[[ SOURCE DOCUMENT, beginning ]]

Should You Really Be Afraid of Oxalates?
Oxalates are one of the newest villains in the nutrition world.
I know because I used to be afraid of them too.
Several years ago, I avoided potatoes because I had heard they contained oxalates. Not because I had any symptoms or issues with potatoes. But because I was told oxalates were bad.
Potatoes contain oxalates. Therefore potatoes = bad.
And while it’s true that certain modern health trends have pushed oxalate intake much higher than what most people would historically consume (think raw spinach smoothies, almond milk and almond flour everything, green juices, and giant raw spinach salads), I’ve also watched (and felt) the pendulum swing too far in the opposite direction.
Now, I see people afraid of almost any food that contains oxalates.
Potatoes, sweet potatoes, tea, berries, chocolate, leafy green vegetables, and other foods commonly labeled as "high oxalate foods".
Foods that many people can enjoy without any issues at all.
To be clear, I am not dismissing people who genuinely feel better with lower oxalate intake. Individual responses certainly matter. Oxalate intolerance is real. Kidney stones are real. But context matters.
I also don’t think most people need to live in fear of every food containing oxalates. Because oxalate exposure is far more complicated than looking up a food on a list.
Let’s talk about why.
What Are Oxalates and Why Are People Concerned About Them?
Oxalates are natural compounds found in plants that have the ability to bind with calcium. When enough calcium and oxalate are present together, they can form tiny calcium oxalate crystals. Most of the time, your body handles this process just fine and is able to detoxify oxalates. But under the right conditions, those crystals can grow, clump together, and eventually form kidney stones.
So most concerns revolve around calcium oxalate kidney stones, which account for roughly 70-80% of all kidney stones. And yes, kidney stones are a legitimate health concern!
But here’s where the conversation often gets oversimplified. People hear that oxalates can contribute to kidney stones and immediately assume: “Oxalates are bad.”
But whether oxalates become a problem depends on far more than simply whether a food contains them.
Your Body Makes Oxalates Too: Understanding Endogenous Oxalate Production
Most people assume oxalates only come from food.

[[ SOURCE DOCUMENT, end ]]
[[ DATA EXCERPT, beginning ]]

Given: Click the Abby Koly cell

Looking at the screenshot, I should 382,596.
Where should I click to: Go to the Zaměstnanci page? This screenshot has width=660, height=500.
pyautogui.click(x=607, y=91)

[[ DATA EXCERPT, end ]]

→ **ASSIGNED TASK 1**: From the oxalates article, give again word for word the passage from "Potatoes contain oxalates." to "the opposite direction.".
→ **ASSIGNED TASK 2**: According to the oxalates article, what share of all kidney stones are calcium oxalate stones?

→ **TASK RESPONSE 1**:
Potatoes contain oxalates. Therefore potatoes = bad.
And while it’s true that certain modern health trends have pushed oxalate intake much higher than what most people would historically consume (think raw spinach smoothies, almond milk and almond flour everything, green juices, and giant raw spinach salads), I’ve also watched (and felt) the pendulum swing too far in the opposite direction.

→ **TASK RESPONSE 2**: Roughly 70-80%.